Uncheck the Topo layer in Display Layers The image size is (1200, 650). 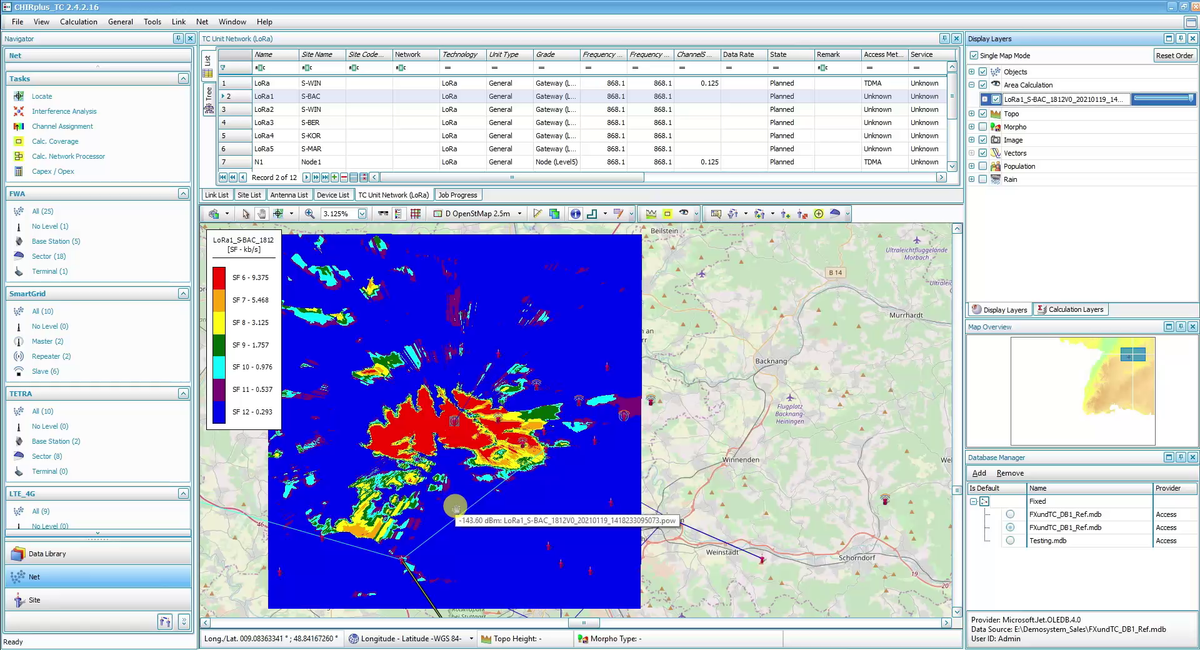point(983,113)
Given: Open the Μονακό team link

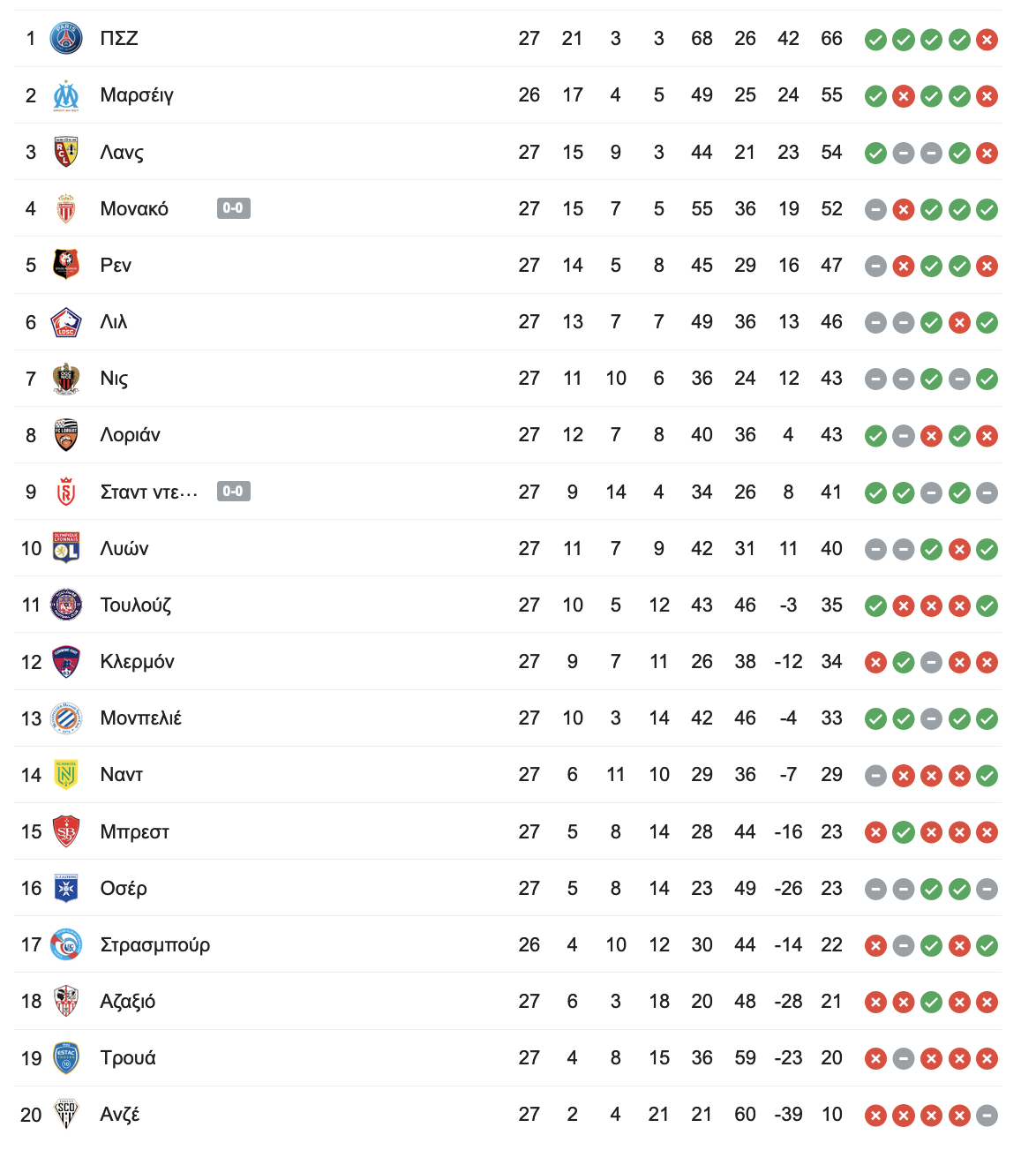Looking at the screenshot, I should [134, 209].
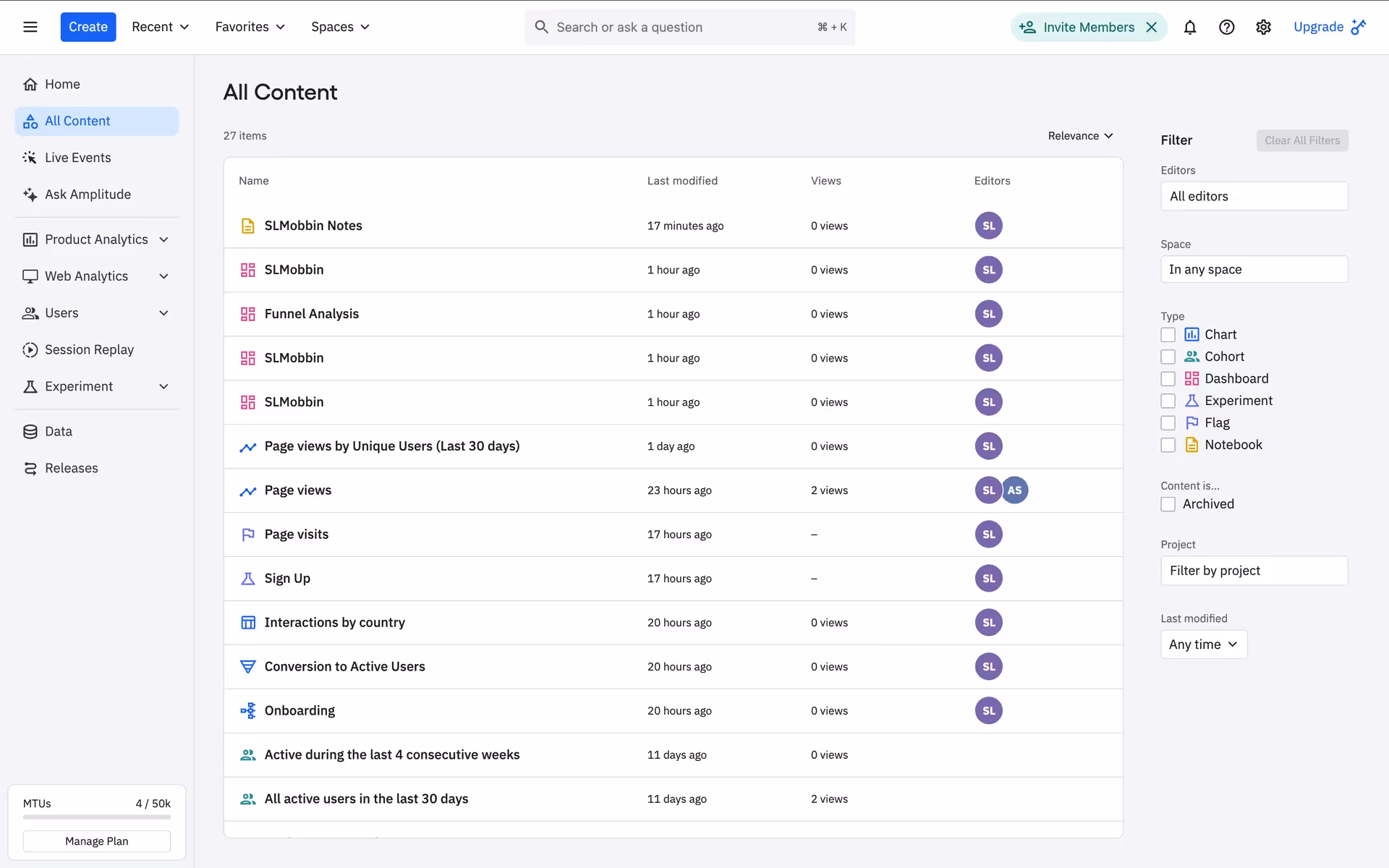Open the Relevance sort dropdown
This screenshot has height=868, width=1389.
coord(1080,136)
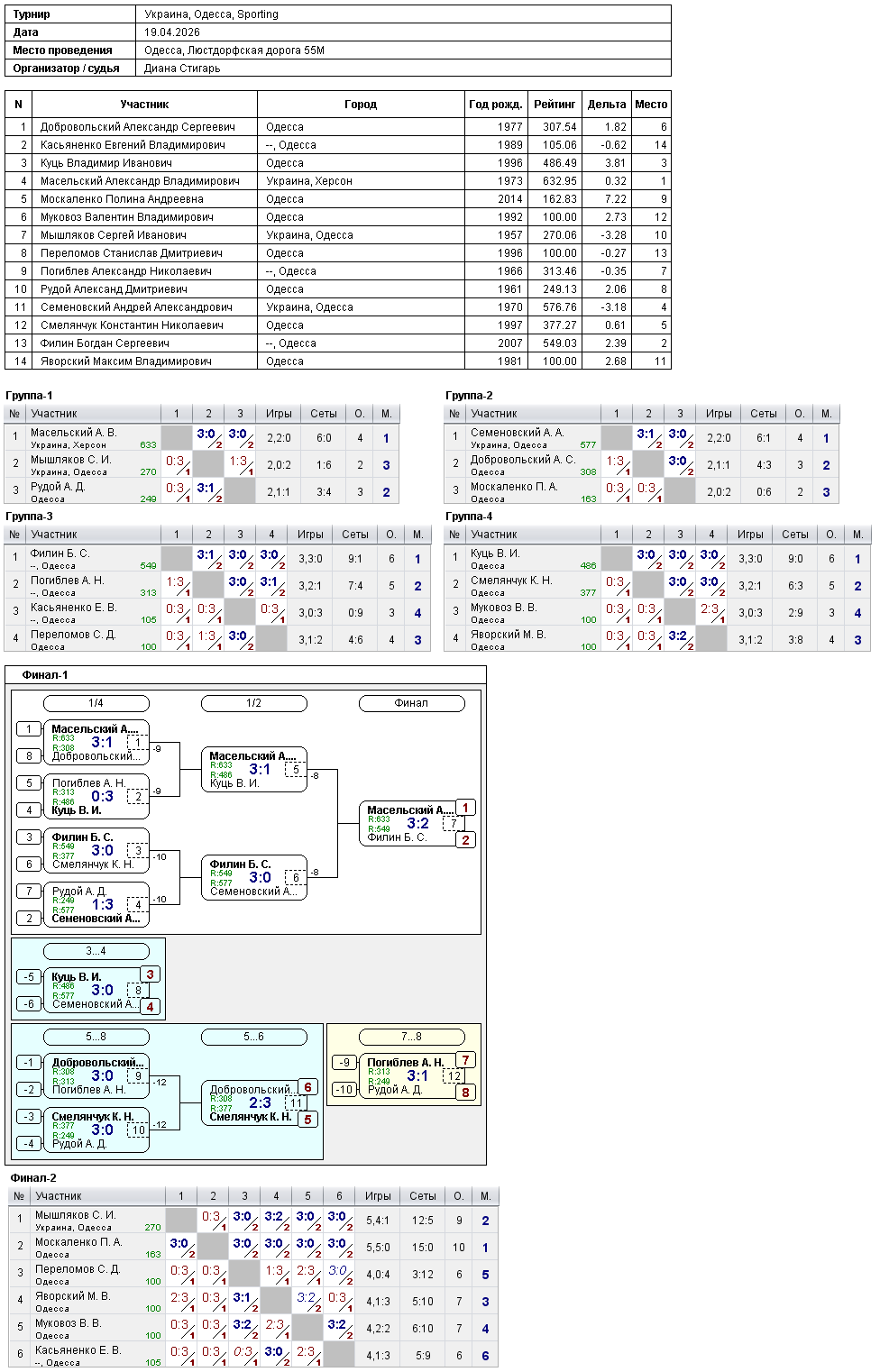The image size is (880, 1372).
Task: Open the 1/4 round label in Финал-1
Action: 96,703
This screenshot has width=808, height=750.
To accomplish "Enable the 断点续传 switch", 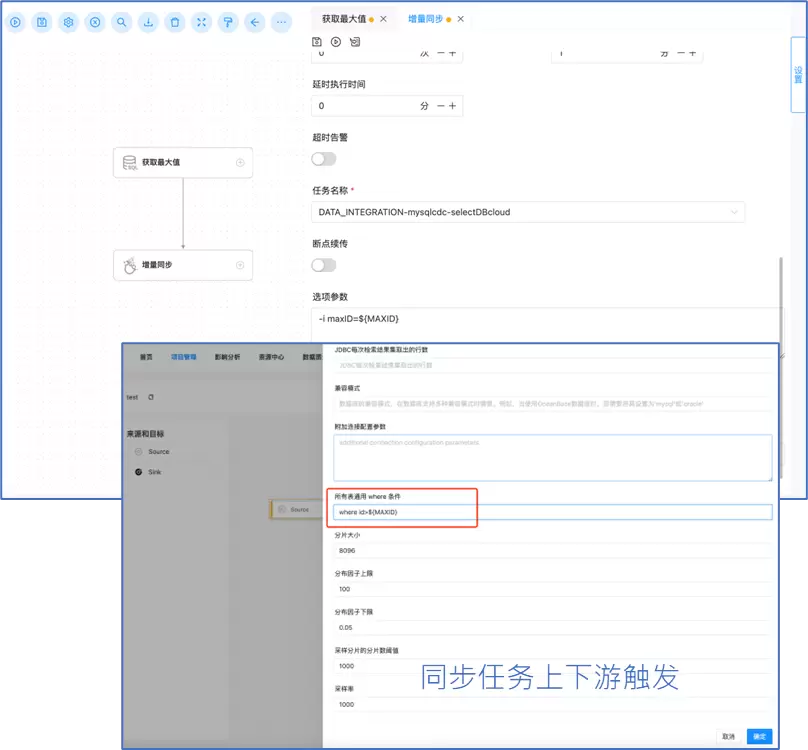I will 324,265.
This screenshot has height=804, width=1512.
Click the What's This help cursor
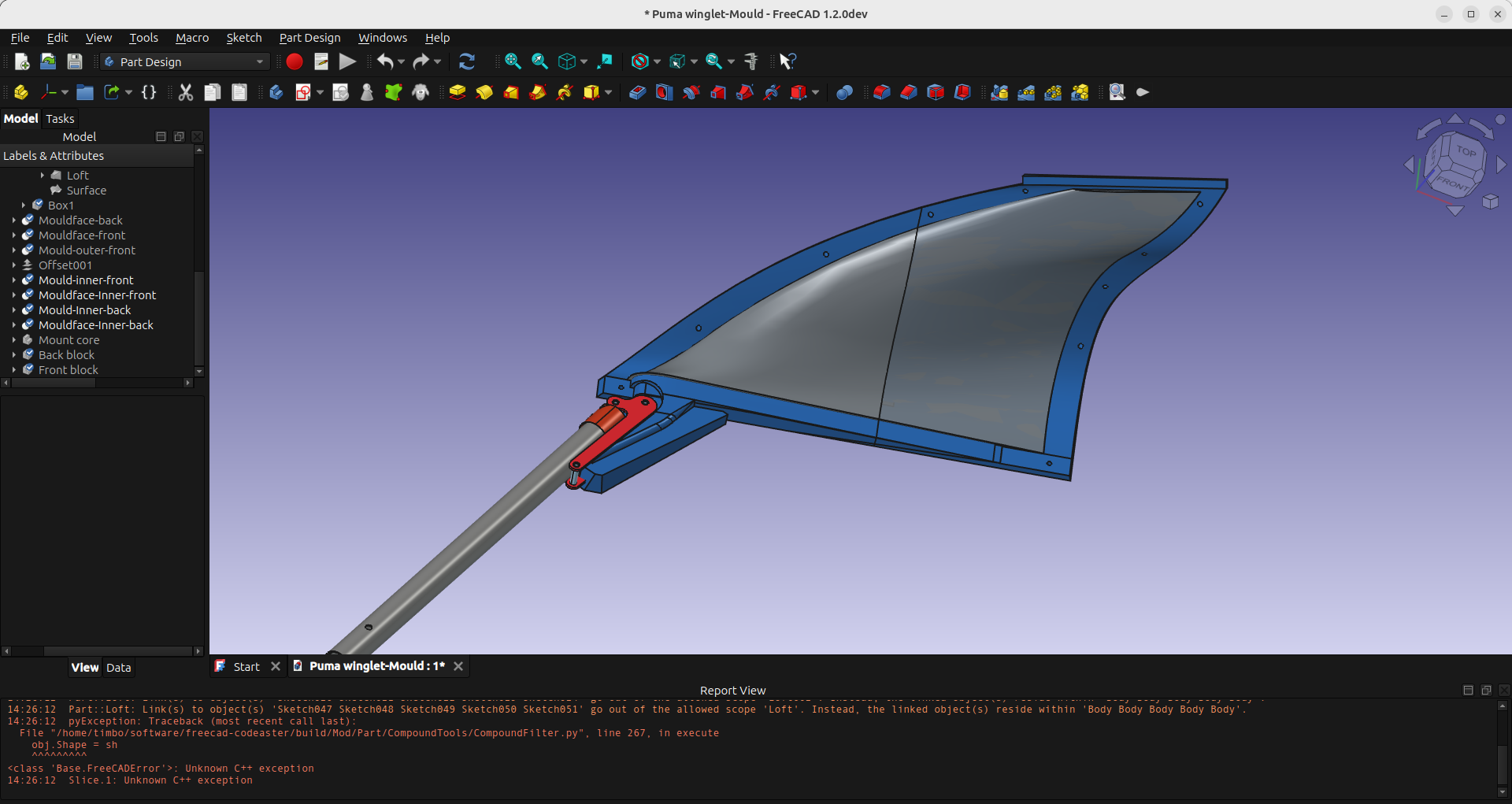(x=787, y=61)
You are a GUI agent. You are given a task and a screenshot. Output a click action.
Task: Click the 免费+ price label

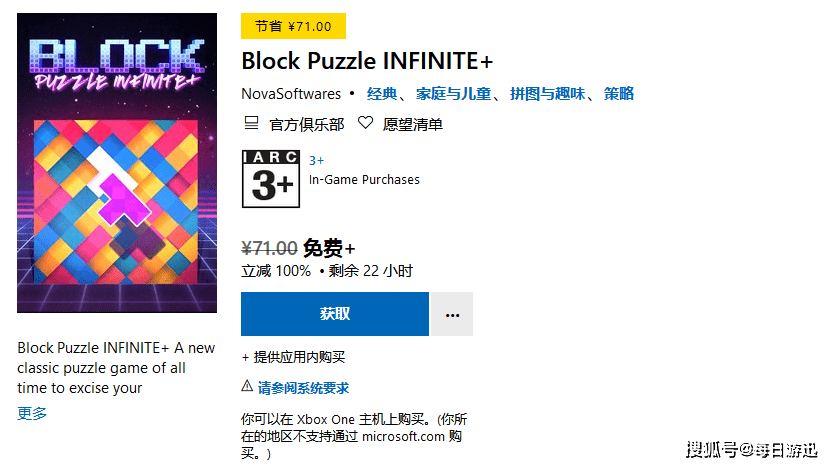click(x=329, y=249)
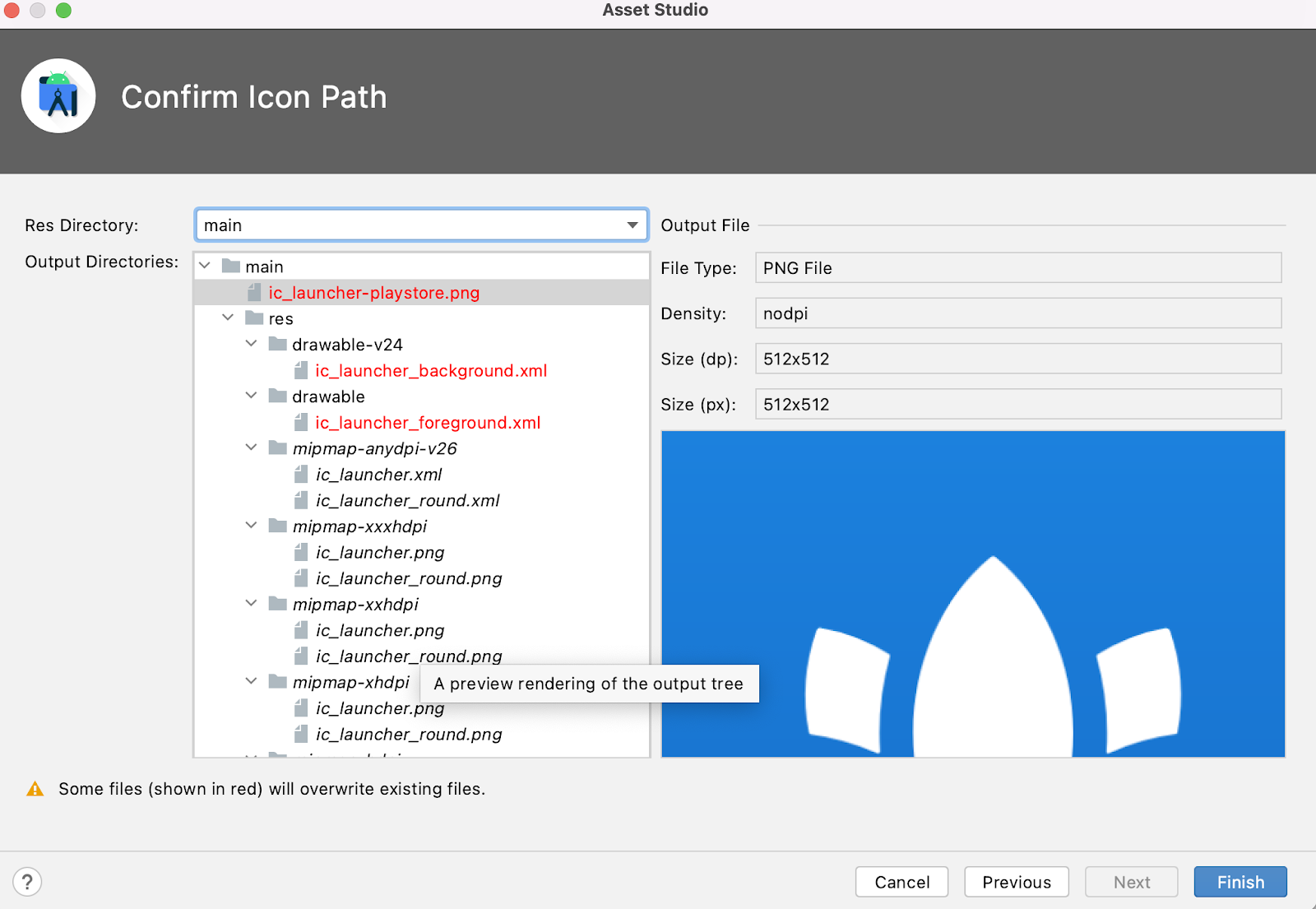Collapse the main tree node
1316x909 pixels.
point(206,267)
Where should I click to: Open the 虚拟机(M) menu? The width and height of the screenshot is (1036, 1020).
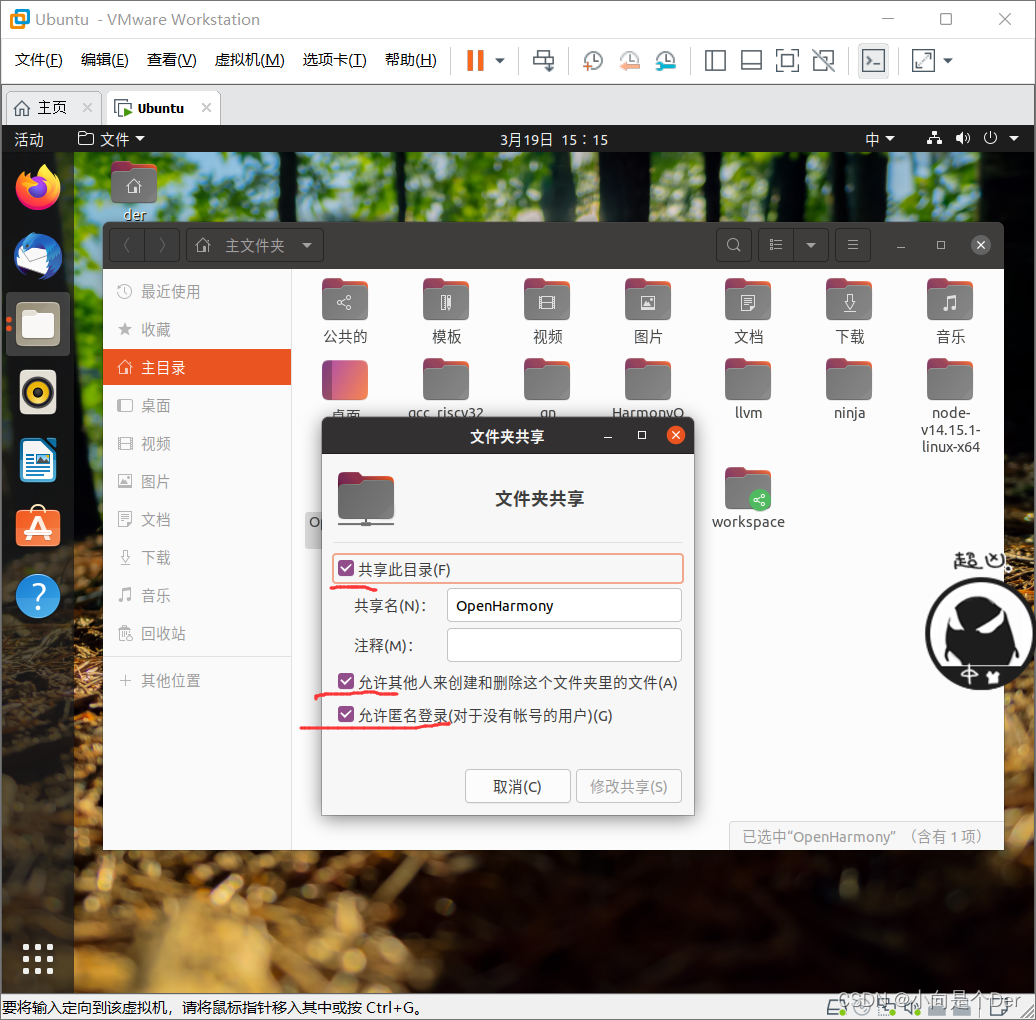pos(249,59)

◆ **What the task asks**
Present the portion of the listing that opens with the line containing "This screenshot has height=804, width=1512." and runs through the end of the listing as a Markdown table with the columns Row and Text, with both ends included and blank lines omitted. Leave the pictures out of the table.

◆ **Task solution**
| Row | Text |
|---|---|
| 1 | This screenshot has height=804, width=1512. |
| 2 | Click the What's This help cursor |
| 3 | (x=787, y=61) |
| 4 | You are a GUI agent. You are given a task and a screenshot. Output a click action. |
| 5 | Task: Click the 免费+ price label |
| 6 | click(x=329, y=249) |
| 7 | Collapse the main tree node |
| 8 | 1316x909 pixels. |
| 9 | point(206,267) |
| 10 | Where should I click to: Open the 虚拟机(M) menu? The width and height of the screenshot is (1036, 1020). |
| 11 | pos(249,59) |